Fils de
de Ludovic Chancel

critiqué par Bernard2, le 22 juillet 2017
(ARAMITS - 68 ans)


La note:  étoiles
Descente aux enfers
Ludovic avait, en théorie, tout pour être heureux. Et pourtant... Il souffre d'un père absent, insipide et médiocre, qui n'avait épousé sa mère que pour faire carrière dans la chanson, ce qui s'est soldé par un échec. Quant à sa mère, il la voit surtout à la télévision. Mais pour lui, c'est Sheila, pas sa mère. Il voulait autre chose que du luxe, de l'argent à foison, ce qui ne pourra jamais remplacer un amour maternel dont il se sent privé.
Lorsque Sheila met un terme à sa carrière, c'est pour Ludovic enfin l'espoir de la vie dont il rêvait. Hélas, sa mère est autoritaire, cassante. Ludovic quitte la maison. Il a dix-sept ans. Sa mère ne fera rien pour reprendre contact avec lui. Il se sent abandonné.
Commence alors une déchéance qui n'ira qu'en s'accentuant : boîtes de nuit, sexe, alcool, puis la drogue et la prostitution. Sa mère ne s'intéressera à lui lorsque qu'il sera à l'article de la mort, après un grave accident de scooter. Mais c'est peut-être un peu tard. Il y aura d'ailleurs une nouvelle rupture lorsque Ludovic ira mieux.... jusqu'à sa tentative de suicide, où il est sauvé in extremis.
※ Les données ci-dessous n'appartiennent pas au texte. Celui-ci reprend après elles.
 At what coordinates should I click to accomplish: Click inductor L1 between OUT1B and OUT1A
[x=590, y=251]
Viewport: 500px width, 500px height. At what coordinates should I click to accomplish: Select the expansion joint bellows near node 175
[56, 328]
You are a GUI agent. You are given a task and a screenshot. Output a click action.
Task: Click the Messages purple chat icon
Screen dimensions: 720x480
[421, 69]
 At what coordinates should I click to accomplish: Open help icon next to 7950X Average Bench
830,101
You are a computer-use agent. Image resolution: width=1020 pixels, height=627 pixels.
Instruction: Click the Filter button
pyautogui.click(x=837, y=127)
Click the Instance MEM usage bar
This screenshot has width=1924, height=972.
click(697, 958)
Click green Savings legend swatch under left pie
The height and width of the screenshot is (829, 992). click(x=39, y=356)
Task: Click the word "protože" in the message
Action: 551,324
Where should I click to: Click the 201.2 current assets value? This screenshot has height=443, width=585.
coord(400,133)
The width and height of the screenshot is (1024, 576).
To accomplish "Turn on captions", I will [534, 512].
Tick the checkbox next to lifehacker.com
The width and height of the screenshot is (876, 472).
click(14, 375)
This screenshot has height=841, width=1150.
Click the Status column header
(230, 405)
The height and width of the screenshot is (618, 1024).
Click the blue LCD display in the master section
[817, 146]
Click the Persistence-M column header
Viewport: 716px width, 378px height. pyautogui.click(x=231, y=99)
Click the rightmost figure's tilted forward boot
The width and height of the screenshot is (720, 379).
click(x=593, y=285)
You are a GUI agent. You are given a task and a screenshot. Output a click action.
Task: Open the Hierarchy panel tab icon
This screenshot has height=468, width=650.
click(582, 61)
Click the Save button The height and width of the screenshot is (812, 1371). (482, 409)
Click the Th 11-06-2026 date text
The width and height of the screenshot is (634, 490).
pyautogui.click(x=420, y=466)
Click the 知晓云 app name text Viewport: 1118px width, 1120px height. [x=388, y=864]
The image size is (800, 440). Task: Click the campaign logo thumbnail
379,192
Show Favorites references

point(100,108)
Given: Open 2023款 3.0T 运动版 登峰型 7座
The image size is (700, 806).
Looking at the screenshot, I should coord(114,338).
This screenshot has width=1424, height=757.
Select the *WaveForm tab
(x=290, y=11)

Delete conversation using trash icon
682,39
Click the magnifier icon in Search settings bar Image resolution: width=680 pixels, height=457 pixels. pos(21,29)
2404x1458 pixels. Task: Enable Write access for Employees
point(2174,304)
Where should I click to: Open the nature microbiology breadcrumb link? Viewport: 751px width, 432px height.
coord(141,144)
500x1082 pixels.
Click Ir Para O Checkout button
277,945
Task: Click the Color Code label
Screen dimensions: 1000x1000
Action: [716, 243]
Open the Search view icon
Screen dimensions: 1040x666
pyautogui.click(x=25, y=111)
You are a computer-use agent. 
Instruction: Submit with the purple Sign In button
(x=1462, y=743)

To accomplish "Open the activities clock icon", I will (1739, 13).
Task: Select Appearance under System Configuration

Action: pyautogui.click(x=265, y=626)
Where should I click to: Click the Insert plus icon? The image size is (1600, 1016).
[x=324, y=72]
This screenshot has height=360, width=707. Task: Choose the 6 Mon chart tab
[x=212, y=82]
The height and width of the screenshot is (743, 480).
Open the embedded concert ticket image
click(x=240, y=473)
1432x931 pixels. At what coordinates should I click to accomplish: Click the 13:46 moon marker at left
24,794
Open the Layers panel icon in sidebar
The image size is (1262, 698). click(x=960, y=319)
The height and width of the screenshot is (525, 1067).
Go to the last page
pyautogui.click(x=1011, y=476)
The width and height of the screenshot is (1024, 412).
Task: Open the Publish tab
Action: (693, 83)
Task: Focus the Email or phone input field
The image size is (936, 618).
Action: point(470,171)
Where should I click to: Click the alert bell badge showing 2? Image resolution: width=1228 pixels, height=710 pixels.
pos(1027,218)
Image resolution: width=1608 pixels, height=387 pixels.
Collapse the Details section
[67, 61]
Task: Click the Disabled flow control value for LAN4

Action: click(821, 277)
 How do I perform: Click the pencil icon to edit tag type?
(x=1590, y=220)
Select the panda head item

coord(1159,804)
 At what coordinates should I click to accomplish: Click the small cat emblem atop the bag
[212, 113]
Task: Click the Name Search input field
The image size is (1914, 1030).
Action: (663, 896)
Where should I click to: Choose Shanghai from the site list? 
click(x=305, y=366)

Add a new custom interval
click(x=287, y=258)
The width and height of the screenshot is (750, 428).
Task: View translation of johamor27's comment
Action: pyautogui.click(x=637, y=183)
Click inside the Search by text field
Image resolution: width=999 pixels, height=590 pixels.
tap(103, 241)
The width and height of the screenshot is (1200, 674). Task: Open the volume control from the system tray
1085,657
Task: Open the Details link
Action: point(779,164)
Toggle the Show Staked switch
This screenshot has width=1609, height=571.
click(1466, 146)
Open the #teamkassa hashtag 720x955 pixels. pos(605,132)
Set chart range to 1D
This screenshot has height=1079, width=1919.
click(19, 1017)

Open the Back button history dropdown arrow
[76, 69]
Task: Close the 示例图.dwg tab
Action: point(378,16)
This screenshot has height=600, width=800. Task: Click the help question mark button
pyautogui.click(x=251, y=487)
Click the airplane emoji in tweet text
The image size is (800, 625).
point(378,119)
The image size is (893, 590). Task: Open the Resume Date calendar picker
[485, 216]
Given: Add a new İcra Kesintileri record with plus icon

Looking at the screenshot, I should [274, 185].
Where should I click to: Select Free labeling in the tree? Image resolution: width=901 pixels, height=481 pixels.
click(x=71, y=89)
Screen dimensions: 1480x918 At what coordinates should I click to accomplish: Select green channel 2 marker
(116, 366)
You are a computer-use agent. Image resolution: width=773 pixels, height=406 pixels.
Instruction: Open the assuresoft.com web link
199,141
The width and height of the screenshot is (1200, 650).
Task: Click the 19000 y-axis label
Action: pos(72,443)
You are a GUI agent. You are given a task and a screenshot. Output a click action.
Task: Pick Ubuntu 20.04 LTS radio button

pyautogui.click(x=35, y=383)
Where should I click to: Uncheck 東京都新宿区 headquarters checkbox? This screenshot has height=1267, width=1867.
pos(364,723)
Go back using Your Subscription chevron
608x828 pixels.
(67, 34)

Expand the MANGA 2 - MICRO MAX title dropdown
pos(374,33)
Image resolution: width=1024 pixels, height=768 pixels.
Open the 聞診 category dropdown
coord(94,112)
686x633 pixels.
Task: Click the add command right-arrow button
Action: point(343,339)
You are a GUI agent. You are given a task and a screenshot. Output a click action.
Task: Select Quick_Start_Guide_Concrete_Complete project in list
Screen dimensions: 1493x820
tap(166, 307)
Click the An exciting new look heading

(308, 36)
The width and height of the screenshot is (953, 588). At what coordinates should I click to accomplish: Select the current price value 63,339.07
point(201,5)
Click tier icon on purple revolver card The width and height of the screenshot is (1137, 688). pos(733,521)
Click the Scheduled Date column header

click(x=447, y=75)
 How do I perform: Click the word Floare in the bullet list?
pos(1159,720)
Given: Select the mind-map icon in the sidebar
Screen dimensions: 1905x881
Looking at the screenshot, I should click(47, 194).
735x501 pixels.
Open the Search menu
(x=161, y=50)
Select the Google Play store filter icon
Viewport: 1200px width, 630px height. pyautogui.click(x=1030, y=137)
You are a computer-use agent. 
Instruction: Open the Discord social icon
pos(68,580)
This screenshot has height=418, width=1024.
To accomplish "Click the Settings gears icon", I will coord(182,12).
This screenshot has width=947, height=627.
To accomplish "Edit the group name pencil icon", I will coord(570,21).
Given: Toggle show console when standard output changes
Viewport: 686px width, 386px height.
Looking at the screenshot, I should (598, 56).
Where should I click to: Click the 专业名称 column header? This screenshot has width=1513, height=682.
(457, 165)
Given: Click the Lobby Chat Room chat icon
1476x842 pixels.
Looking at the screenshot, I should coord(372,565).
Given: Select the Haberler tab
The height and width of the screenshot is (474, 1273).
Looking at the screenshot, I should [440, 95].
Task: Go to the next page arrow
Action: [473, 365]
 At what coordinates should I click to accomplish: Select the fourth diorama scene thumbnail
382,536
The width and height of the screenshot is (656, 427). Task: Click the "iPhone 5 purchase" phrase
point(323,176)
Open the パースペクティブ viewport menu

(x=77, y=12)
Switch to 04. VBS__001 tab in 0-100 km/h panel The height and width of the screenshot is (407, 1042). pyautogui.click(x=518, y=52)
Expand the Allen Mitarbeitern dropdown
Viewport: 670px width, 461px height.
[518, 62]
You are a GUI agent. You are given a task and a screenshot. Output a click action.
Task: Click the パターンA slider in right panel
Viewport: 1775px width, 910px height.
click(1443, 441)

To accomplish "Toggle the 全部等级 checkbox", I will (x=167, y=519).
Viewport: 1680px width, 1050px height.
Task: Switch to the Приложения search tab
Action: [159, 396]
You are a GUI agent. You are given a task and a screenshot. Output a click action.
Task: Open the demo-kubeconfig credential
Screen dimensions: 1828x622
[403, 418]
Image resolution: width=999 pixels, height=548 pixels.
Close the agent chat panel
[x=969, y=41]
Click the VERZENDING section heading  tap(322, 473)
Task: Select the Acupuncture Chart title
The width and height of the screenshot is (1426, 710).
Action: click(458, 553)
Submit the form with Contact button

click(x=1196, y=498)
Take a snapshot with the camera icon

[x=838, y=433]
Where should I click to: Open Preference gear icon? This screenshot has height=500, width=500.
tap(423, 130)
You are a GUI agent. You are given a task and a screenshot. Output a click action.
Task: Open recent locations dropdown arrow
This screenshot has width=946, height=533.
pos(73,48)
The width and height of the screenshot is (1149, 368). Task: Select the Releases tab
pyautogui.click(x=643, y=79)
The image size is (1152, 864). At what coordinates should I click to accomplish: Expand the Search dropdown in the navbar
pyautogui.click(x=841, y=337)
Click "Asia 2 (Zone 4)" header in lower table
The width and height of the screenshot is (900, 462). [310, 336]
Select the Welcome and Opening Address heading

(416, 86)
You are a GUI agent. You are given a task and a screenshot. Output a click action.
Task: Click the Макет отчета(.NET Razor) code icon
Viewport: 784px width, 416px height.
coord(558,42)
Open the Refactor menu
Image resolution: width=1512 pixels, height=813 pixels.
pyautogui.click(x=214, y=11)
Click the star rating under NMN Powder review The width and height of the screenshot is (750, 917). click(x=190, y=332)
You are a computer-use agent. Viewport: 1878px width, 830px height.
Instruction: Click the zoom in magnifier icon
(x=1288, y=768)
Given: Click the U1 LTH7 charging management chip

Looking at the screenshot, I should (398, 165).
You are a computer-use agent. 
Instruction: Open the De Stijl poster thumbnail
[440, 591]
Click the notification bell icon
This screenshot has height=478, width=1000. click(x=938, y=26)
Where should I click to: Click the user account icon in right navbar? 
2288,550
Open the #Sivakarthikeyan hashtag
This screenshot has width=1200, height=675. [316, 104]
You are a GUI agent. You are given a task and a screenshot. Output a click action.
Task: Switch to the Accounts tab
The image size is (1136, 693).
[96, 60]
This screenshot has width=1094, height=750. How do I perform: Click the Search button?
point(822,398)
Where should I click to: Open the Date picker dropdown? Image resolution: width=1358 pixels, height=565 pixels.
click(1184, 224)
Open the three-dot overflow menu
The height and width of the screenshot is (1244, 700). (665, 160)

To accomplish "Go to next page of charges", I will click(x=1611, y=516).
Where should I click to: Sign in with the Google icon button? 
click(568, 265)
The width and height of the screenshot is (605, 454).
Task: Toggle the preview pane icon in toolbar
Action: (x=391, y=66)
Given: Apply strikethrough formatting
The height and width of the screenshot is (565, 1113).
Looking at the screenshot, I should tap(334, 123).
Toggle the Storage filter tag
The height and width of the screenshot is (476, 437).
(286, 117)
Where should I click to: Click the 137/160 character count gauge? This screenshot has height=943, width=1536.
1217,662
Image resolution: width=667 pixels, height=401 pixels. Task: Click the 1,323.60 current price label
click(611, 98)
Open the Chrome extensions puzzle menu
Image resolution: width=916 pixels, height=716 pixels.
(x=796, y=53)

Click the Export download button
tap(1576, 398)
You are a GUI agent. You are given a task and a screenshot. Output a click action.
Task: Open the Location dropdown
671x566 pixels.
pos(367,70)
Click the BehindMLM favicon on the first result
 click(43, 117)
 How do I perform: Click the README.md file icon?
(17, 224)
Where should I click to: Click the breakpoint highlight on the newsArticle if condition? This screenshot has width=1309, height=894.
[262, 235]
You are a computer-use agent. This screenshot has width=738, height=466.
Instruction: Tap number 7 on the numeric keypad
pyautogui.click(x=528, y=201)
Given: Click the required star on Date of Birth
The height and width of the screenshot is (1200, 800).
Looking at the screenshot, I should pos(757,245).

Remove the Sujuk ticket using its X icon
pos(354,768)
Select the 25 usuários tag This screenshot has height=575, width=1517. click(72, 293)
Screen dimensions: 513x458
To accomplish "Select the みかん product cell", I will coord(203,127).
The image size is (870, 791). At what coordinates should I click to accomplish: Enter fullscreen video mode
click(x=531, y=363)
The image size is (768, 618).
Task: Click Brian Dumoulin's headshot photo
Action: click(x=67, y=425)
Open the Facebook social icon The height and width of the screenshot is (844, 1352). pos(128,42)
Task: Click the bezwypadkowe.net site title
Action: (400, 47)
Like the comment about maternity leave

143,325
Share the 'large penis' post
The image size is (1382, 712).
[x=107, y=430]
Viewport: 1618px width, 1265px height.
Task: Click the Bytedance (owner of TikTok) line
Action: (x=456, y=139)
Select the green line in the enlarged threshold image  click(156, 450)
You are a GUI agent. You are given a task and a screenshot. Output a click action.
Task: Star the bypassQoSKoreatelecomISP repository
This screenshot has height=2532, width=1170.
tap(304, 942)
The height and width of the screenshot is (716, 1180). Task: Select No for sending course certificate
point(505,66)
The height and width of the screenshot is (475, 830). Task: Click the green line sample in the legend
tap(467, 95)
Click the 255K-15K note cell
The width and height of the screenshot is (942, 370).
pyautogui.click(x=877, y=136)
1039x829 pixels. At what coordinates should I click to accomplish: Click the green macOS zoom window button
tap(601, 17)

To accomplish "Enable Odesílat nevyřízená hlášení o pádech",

Ce livre est un cri d'amour désespéré. D'abord un cri vers une mère qui ne l'a jamais compris, et qui, si elle a réussi sa vie artistique, a raté sa vie tout court. Il se termine sur une note d'espoir.
Aujourd'hui, on connaît la suite. Ludovic est mort à quarante-deux ans. Il n'a jamais réussi à se reconstruire.